Start of Given information

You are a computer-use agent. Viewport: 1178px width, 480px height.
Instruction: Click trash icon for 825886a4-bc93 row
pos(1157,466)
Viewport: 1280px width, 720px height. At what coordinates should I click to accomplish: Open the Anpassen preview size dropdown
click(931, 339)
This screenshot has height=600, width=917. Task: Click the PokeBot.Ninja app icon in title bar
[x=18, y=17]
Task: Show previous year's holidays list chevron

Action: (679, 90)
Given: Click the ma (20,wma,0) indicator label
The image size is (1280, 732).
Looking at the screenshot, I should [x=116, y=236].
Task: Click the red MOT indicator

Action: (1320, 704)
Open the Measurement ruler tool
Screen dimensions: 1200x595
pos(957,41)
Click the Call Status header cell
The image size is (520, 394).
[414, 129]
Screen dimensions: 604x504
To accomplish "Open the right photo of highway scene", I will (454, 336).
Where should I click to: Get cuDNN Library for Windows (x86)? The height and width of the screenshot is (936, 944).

End of Given information

→ **Work to complete**: The line with "This screenshot has" and every line after it up to the end of the entries: output those exactly, and only those.

→ **Task result**:
This screenshot has height=600, width=917. Task: Click the PokeBot.Ninja app icon in title bar
[x=18, y=17]
Task: Show previous year's holidays list chevron

Action: (679, 90)
Given: Click the ma (20,wma,0) indicator label
The image size is (1280, 732).
Looking at the screenshot, I should [x=116, y=236].
Task: Click the red MOT indicator

Action: (1320, 704)
Open the Measurement ruler tool
Screen dimensions: 1200x595
pos(957,41)
Click the Call Status header cell
The image size is (520, 394).
[414, 129]
Screen dimensions: 604x504
To accomplish "Open the right photo of highway scene", I will (454, 336).
Where should I click to: Get cuDNN Library for Windows (x86)? The height and width of the screenshot is (936, 944).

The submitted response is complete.